Just to be clear, I hardly ever attend fancy events, which is probably why I looked forward to and enjoyed this one so much. Also, I do not support horse racing. For me, this was all about fun, friends and fashion. Oh and food, let's not forget the food!
So what to wear to such an event? For me it was definitely going to be something I'd made. I tried on the contenders the day before and decided on my StyleArc Toni Designer Dress. I then found some of the leftover fabric and whipped up a fabric flower to clip into my hair. Frivolous fascinators of some sort are pretty much compulsory for the Melbourne Cup!
Everyone looked gorgeous and we all admired each others' outfits. I got the usual eye-rolling from my friends when they asked if I'd made my outfit. I can never understand why they think sewing is such an amazing and elusive talent. Isn't it just a series of simple steps, and incredibly enjoyable ones at that? I was just hoping that the slightly-too-stiff interfacing I'd used at my neckline wasn't too obvious. The girls then chatted about the terrible time they have finding a lovely dress that is age appropriate and not outrageously expensive. Apparently pretty much everything out there either exposes way too much or looks Mother-of-the-bride. "Where can we find dresses that suit someone in between those extremes?" asked one friend. "You need to start a label and call it 'Stuck in the Middle'". The same friend then told me that she'd recently spent $70 having a dress hem taken up and a split lowered, only to find afterwards that the hem didn't even match on either side of the split!!!
I pondered this as I sat down in my home made dress, made from op shop fabric, that had cost me less than $10 plus my time. I don't count the time really as it's always spent so contentedly when I'm sewing. However, I would count my time if I was producing clothes to sell or doing alterations. I've done it before and, for me, it does suck the enjoyment out of sewing.
After lunch and the horse race, the entertainment continued in the form of a fashion parade. I love fashion parades and this one refreshingly featured non-professional models (real people!) with a range of ages and body types. As luck would have it, they were modelling clothes from a local boutique catering to the 'Stuck in the Middle' clientele.
I am very out of touch with the offerings of boutiques these days as, apart from the supermarket, I only ever enter fabric shops or op shops.
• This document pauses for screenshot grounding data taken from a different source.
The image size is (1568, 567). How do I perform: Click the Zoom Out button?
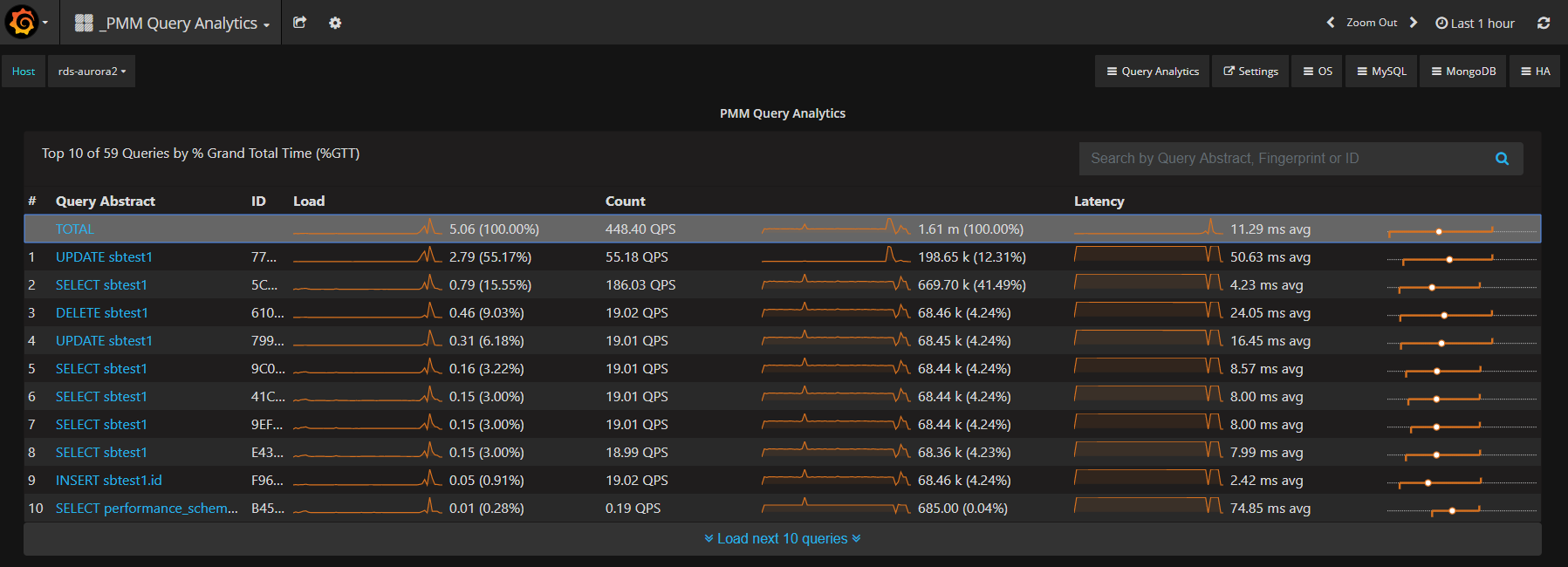click(1371, 23)
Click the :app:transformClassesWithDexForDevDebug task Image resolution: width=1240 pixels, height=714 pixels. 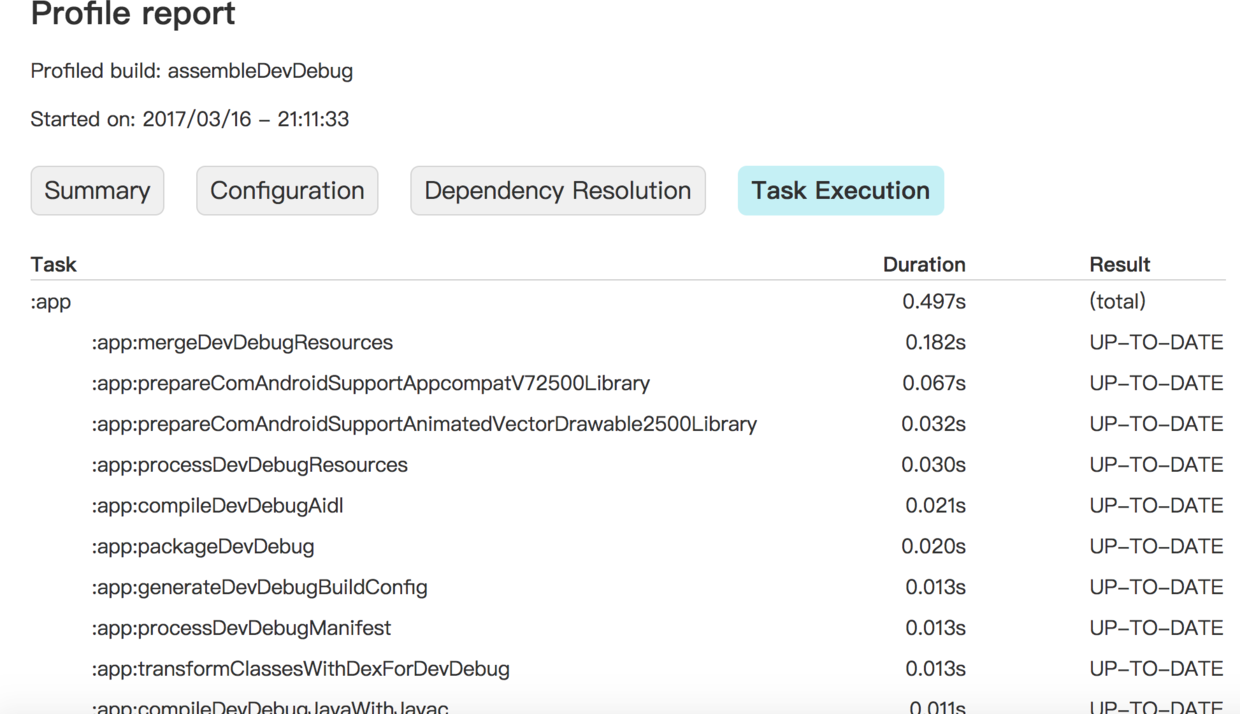coord(300,670)
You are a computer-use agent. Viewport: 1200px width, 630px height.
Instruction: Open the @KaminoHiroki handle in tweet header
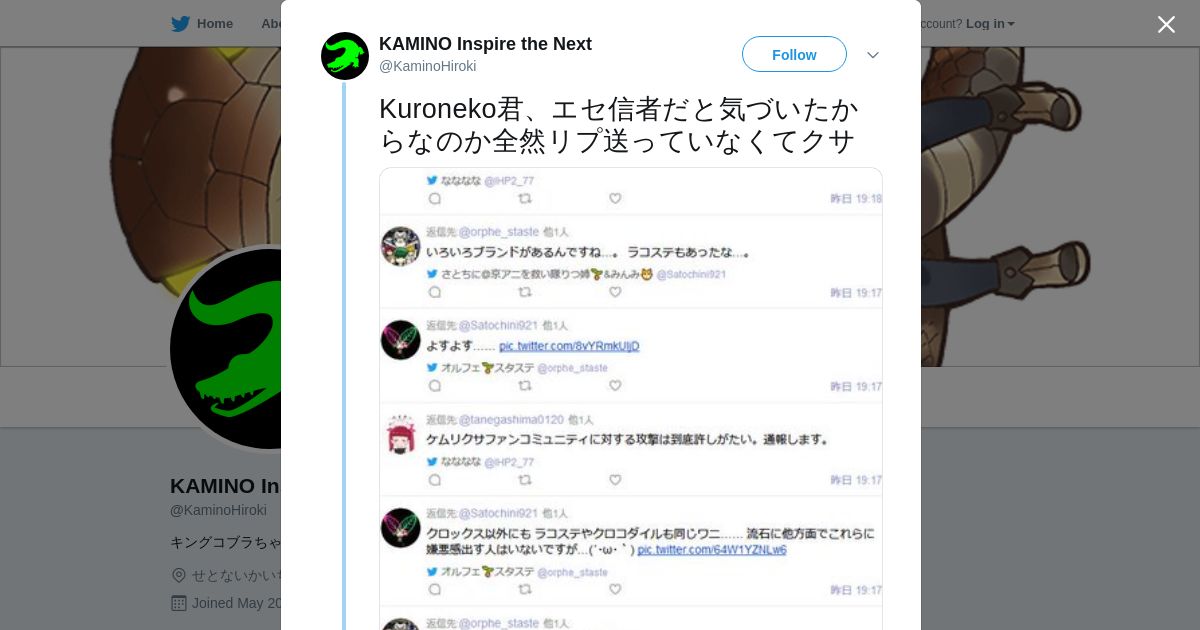coord(427,66)
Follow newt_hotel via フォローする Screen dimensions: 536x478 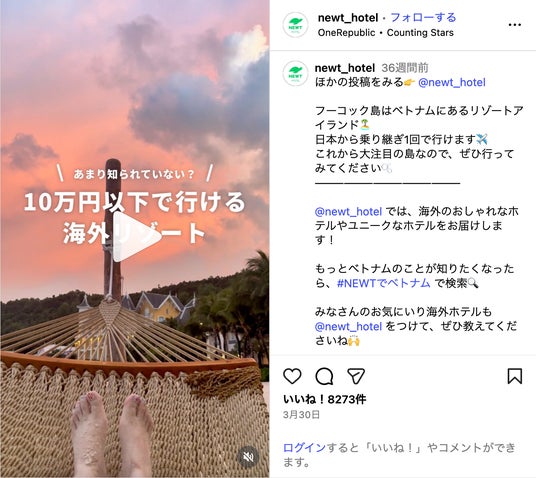(423, 17)
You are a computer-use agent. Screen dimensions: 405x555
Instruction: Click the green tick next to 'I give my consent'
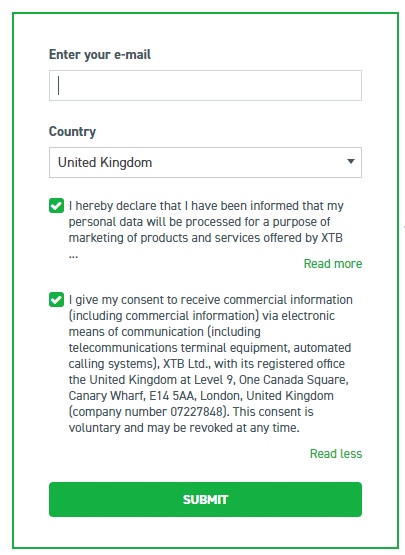tap(56, 299)
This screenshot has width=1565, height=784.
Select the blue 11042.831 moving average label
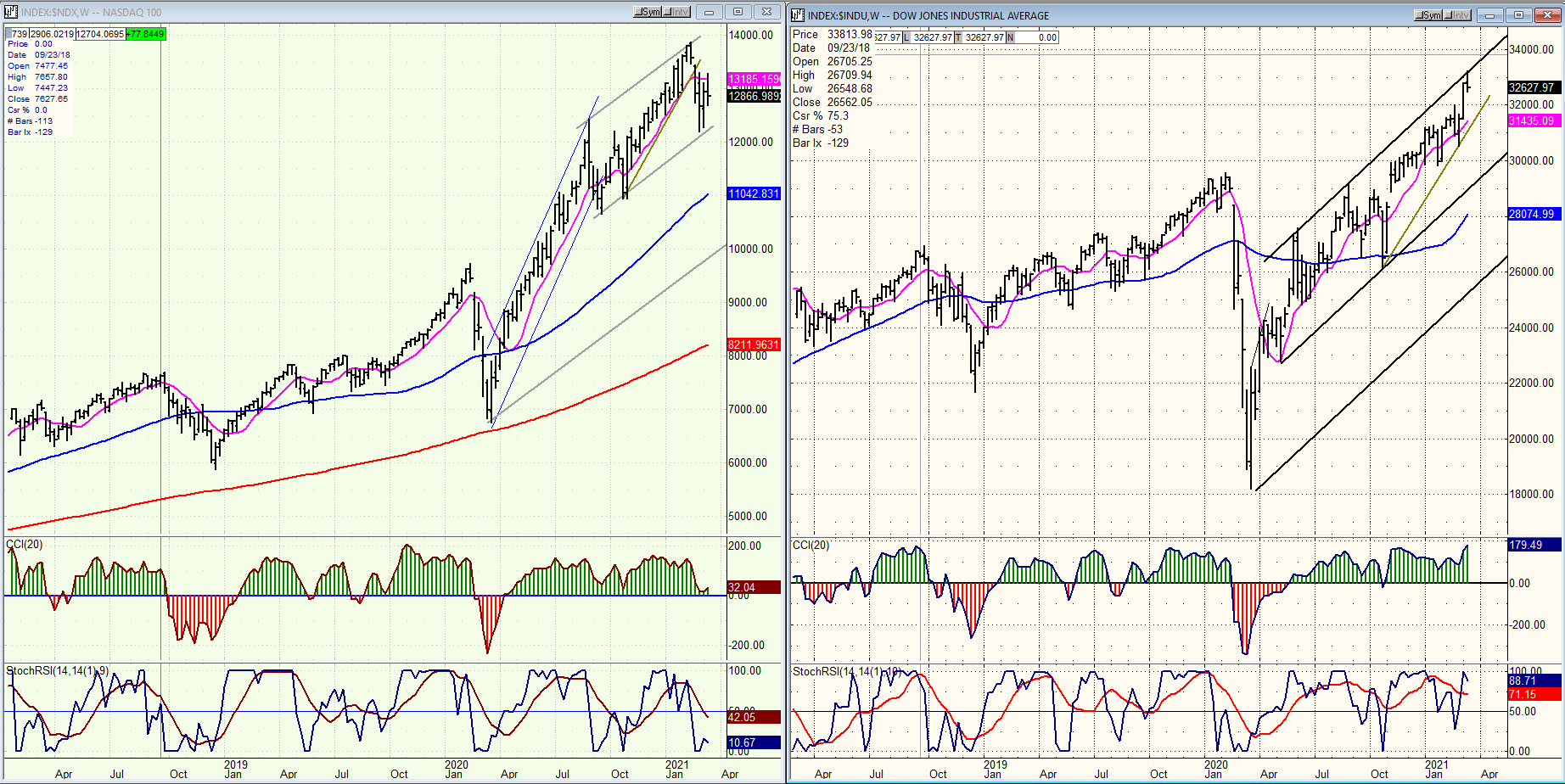coord(754,193)
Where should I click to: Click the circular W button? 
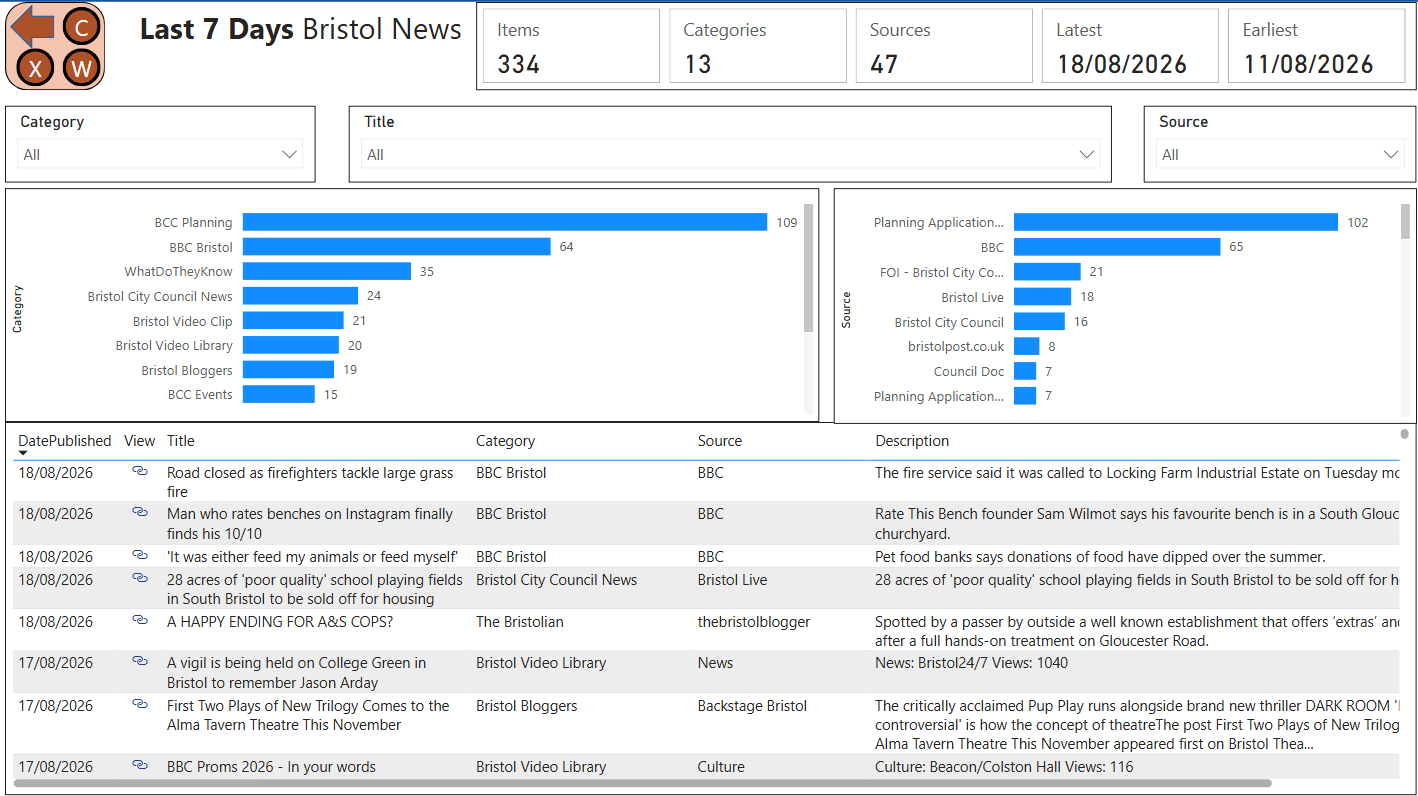[x=82, y=69]
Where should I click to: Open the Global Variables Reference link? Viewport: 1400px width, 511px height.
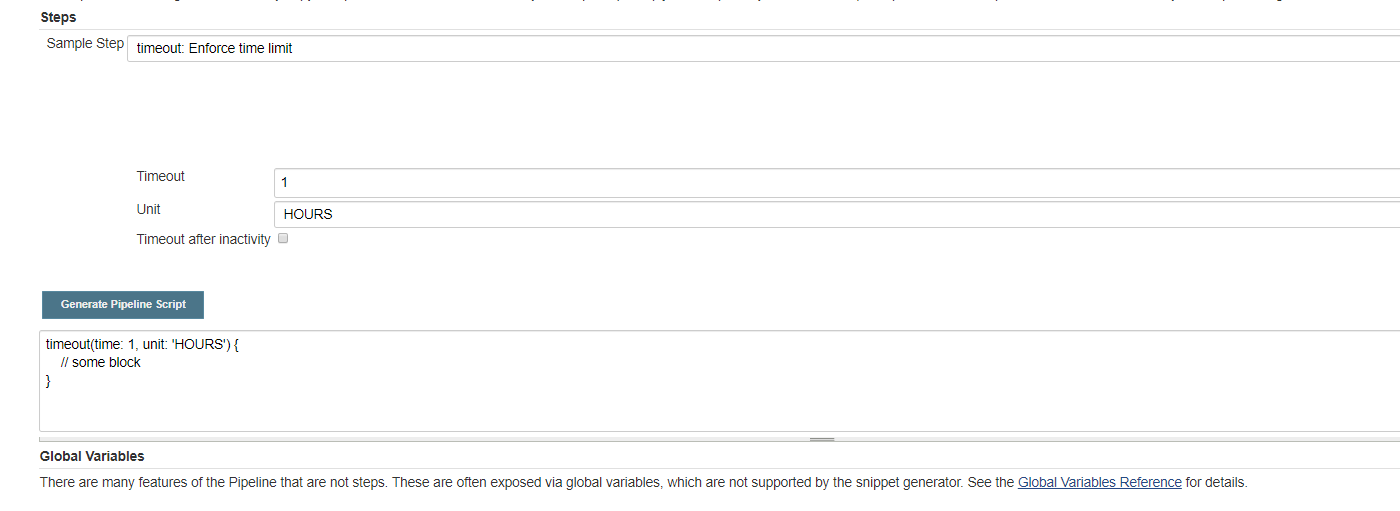pyautogui.click(x=1099, y=482)
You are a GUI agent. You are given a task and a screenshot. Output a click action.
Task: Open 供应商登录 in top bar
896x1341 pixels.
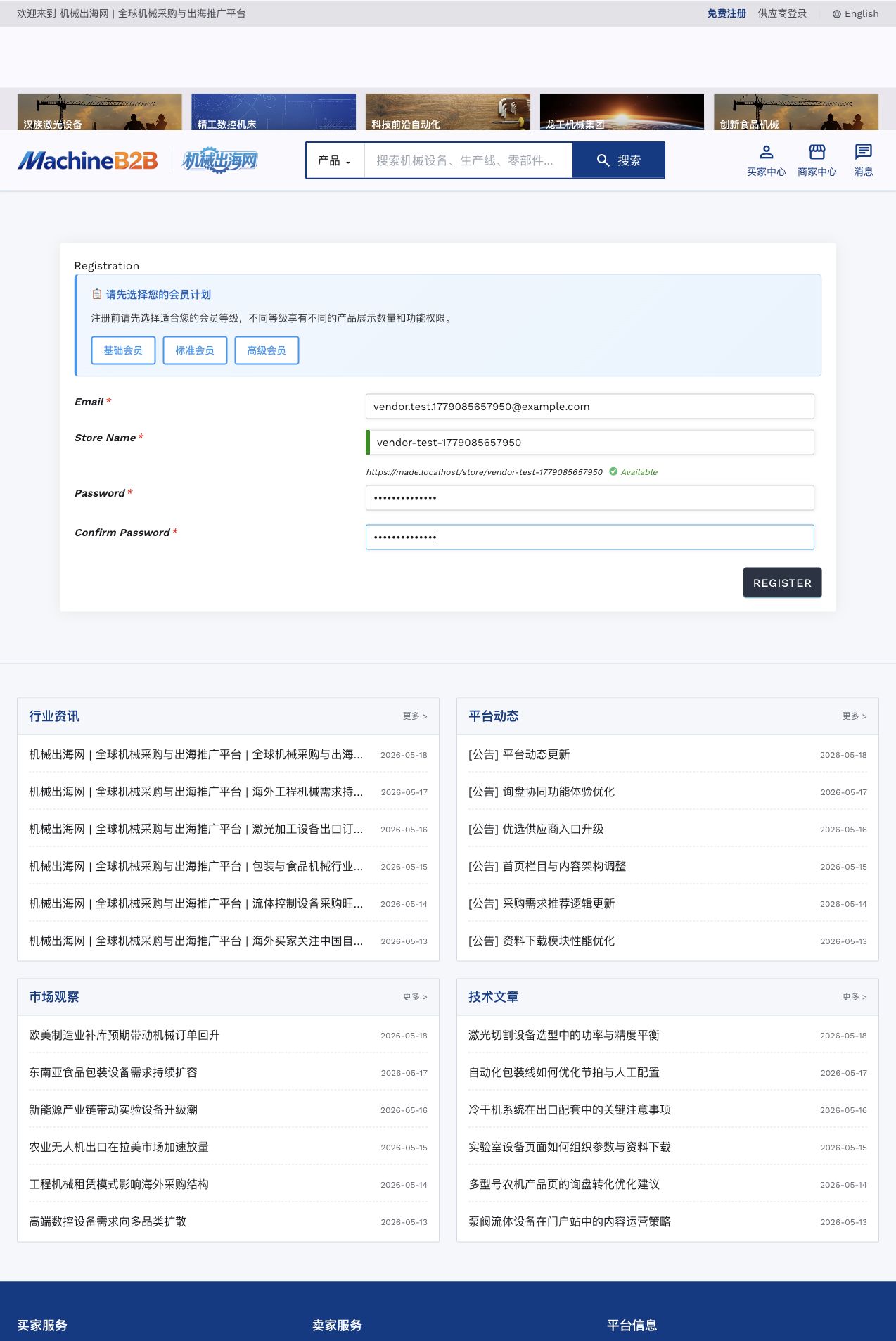coord(782,13)
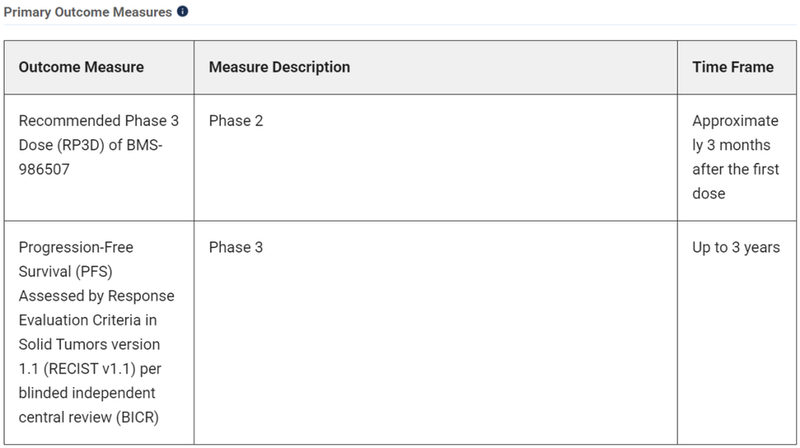Click the RECIST v1.1 text
Viewport: 800px width, 448px height.
[89, 368]
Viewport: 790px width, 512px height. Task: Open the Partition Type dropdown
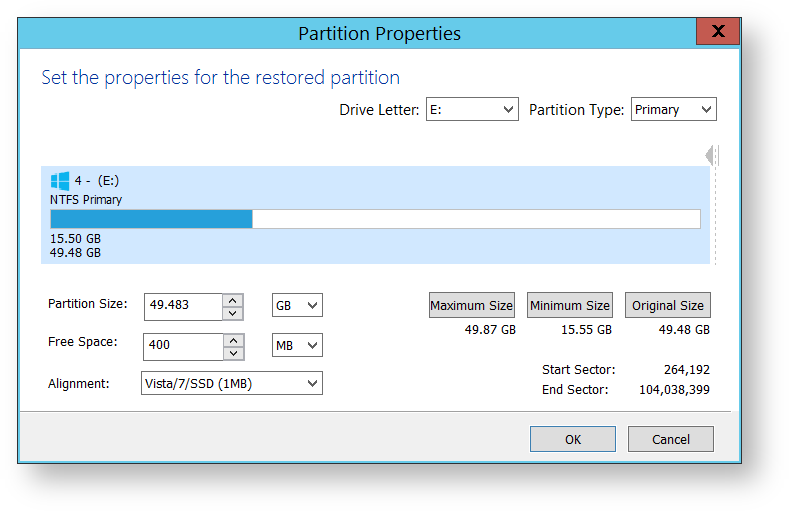coord(674,109)
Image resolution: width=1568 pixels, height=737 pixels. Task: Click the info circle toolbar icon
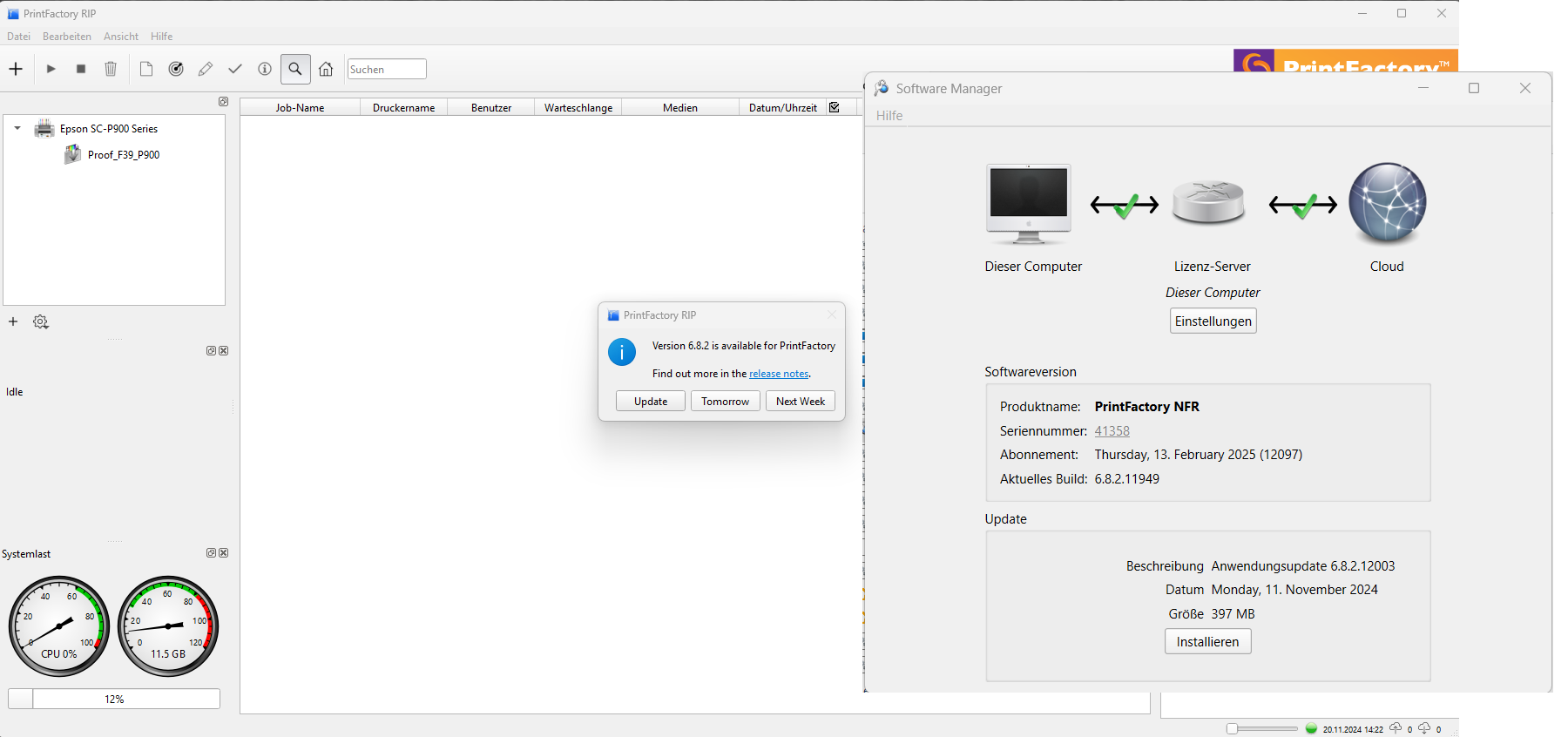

As the outfits came out I found myself scrutinising the fit and the fabrics, the pattern placement and the pattern matching. Things leapt out at me that most people just have to settle for: dresses that fitted at the hips and gaped at the bust; something in a spangly polyester that would have been stunning (and far more comfortable) in silk; a dress with a stripe placed unflatteringly at the hip that would have look so much better at the waist. The more I saw, the more I appreciated the sewing skills and experience I have (and lamented the sewing snob I've become!).
As I joined the coffee queue afterwards, a lovely lady admired my flower and commented on how well it matched my dress. 'They must have come together' she said. 'Oh, I made them' I mumbled, my hand fluttering to my interfacing. But I shouldn't have mumbled, or fluttered. I was rocking a one-of-a-kind dress (and flower) that cost less and was more lovingly made than any RTW dress in the room. I had chosen the fabric and pattern. I'd put the print exactly where I wanted it and made sure it matched up at the seams. I'd chosen a loose fit to accommodate lunch, but if I'd felt like wearing a fitted dress I could have graded between sizes and tweaked the fit until it was
perfect pretty blinking good, not to mention making adjustments to hide my lumpy bits.
I'm starting to think that sewing is actually a lot more than just a series of enjoyable construction steps. Not that it's hard, I think anyone could and should learn how to do it, but actually making something forces you to think about fit and fabric. An embarrassing error teaches you the importance of pattern placement. A twisted leg seam or a puckered hem highlights the need to watch grainlines and press properly and a last minute requirement for a fascinator forces you to get creative and rip off a strip of fabric to make one. I realised yesterday that sewing is a glorious combination of all these things. It gives me the freedom to be unique, to make changes, to take risks, to learn. It gives me the power to say no to spangly, ill-fitting or overpriced RTW. It gives me the incentive to improve a bit more each time I make something. It gives me joy and a reason to say no to the housework. I know it's not for everyone, but I'm sure glad it's for me.
And now to try and fix that damned interfacing!
Update: I've just found out that a home made outfit has won the Fashions in the Field competition at the Melbourne Cup for the second year running. Yay!!